For a long time it generated it slowly. On one real 16 MB module, fingerprinting a single function took 462 seconds. Seven and a half minutes, for one function, in an interactive disassembler where you might want to do this fifty times in a session. This post is about the algorithm that took that to a couple of seconds, and about how it turned out to be a well-known string-matching trick pointed in an unusual direction.

Stating the problem

It pays to be precise about what "matches" means. The database $D$ is the program's segment bytes laid end to end, of length $N$ in the tens of millions (so $N \sim 10^7$). A pattern $P = (t_0, \dots, t_{\ell-1})$ is a sequence of tokens; each token $t_j$ is either an exact byte (value $v_j$, mask $m_j = \texttt{0xFF}$) or a wildcard (mask $m_j = \texttt{0x00}$, which matches anything). $P$ matches $D$ at position $p$ when every token agrees under its own mask:

$$\forall j \in [0, \ell): \quad (D[p+j] \wedge m_j) = (v_j \wedge m_j),$$

where $\wedge$ is bitwise AND. Gather the matches into one set,

$$M(P) = \lbrace p \in [0, N-\ell] : P \text{ matches } D \text{ at } p \rbrace,$$

and what the plugin computes is the shortest growing prefix $P_\ell$ (the first $\ell$ tokens of the decoded function) whose match set has collapsed to a single position:

$$\ell^\ast = \min \lbrace \ell : |M(P_\ell)| = 1 \rbrace.$$

Everything below is about finding $\ell^\ast$ without reading all $N$ bytes more than once.

The naive method, and why it is quadratic

Here is the obvious way to find the shortest unique signature. Start with a short pattern. Scan the whole database, count the matches. If there is more than one, append the next byte of the function and scan again. Repeat until the count drops to one.

It works, and it is slow for a reason that is easy to miss. Each time you append a byte, you rescan the entire database from scratch. If the answer is $L = \ell^\ast - \ell_{\min} + 1$ lengths away from where you started, that is $L$ full scans of an $N$-byte database, so $O(L \cdot N)$. And the search usually has to try several starting points, because the best signature might begin a few bytes into the function, or might need to grow past the function's end. Call that $A$ anchors. Now you are at

$$T_{\text{naive}} = O(A \cdot L \cdot N).$$

With $N$ in the tens of millions, even a SIMD-accelerated scan that rips through memory at full bandwidth is doing $A \cdot L$ of those passes. That is where the 462 seconds went. The whole optimization is one idea: get the $L$ and the $A$ out from in front of the $N$.

Idea 1: the match set only ever shrinks

The first observation is almost too simple. When you append a byte to a pattern, you are adding a constraint.

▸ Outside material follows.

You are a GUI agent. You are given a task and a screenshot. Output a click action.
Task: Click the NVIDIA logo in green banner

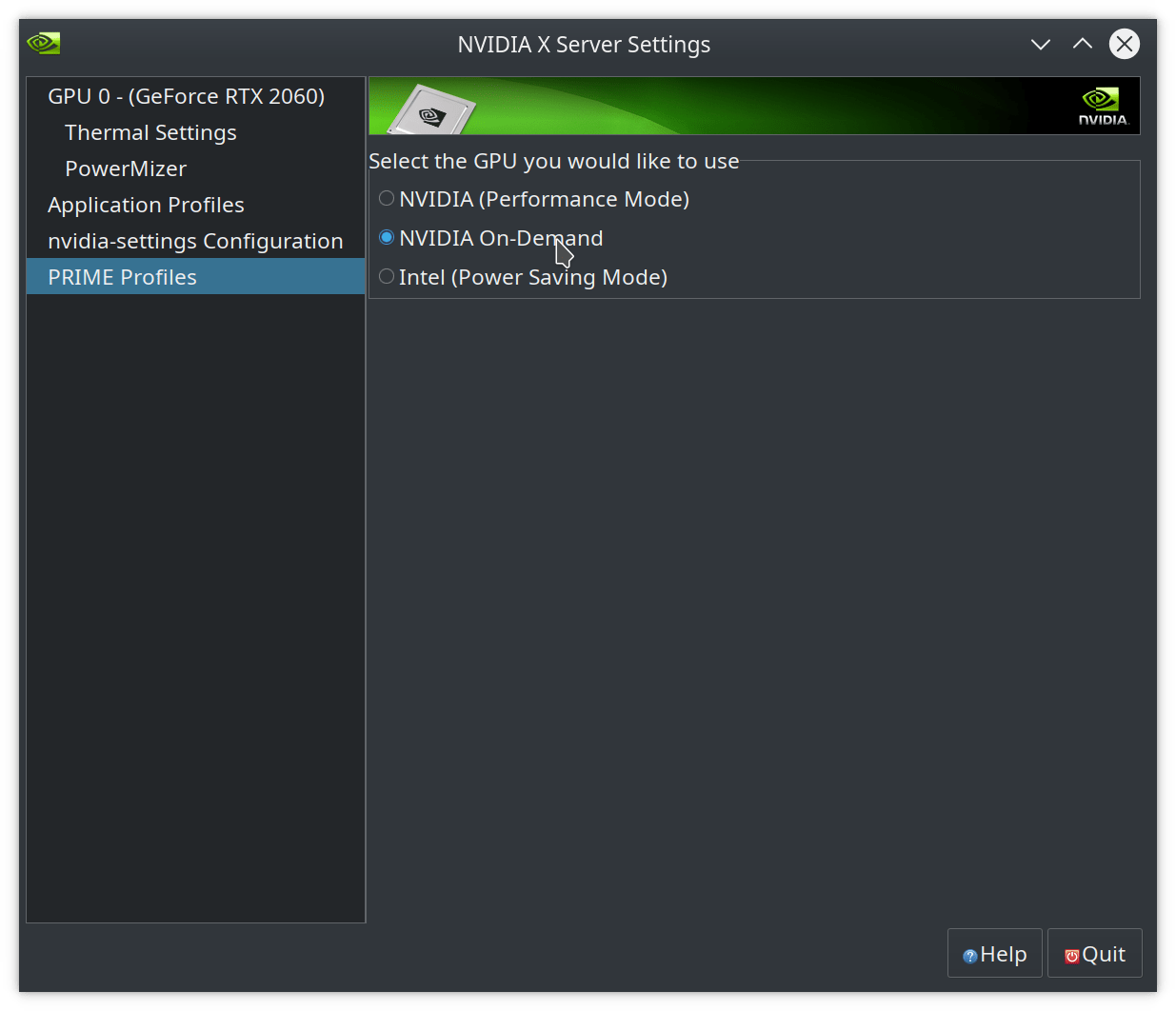[1103, 106]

A position that did not match the longer pattern certainly did not match because of the new byte, but every position that matches the longer pattern also matched the shorter one. The set of matching positions can only get smaller as the pattern grows. It never gains a member.

Put it formally. Appending a token only adds a constraint, so the match set is monotonically non-increasing in the length $\ell$:

$$M(P_{\ell+1}) \subseteq M(P_\ell).$$

That means rescanning is pure waste. The next set is just the previous one filtered by the new token:

$$M(P_{\ell+1}) = \lbrace p \in M(P_\ell) : (D[p+\ell] \wedge m_\ell) = (v_\ell \wedge m_\ell) \rbrace.$$

Keep the positions where the new byte also matches, drop the rest, and never look at the rest of the database again.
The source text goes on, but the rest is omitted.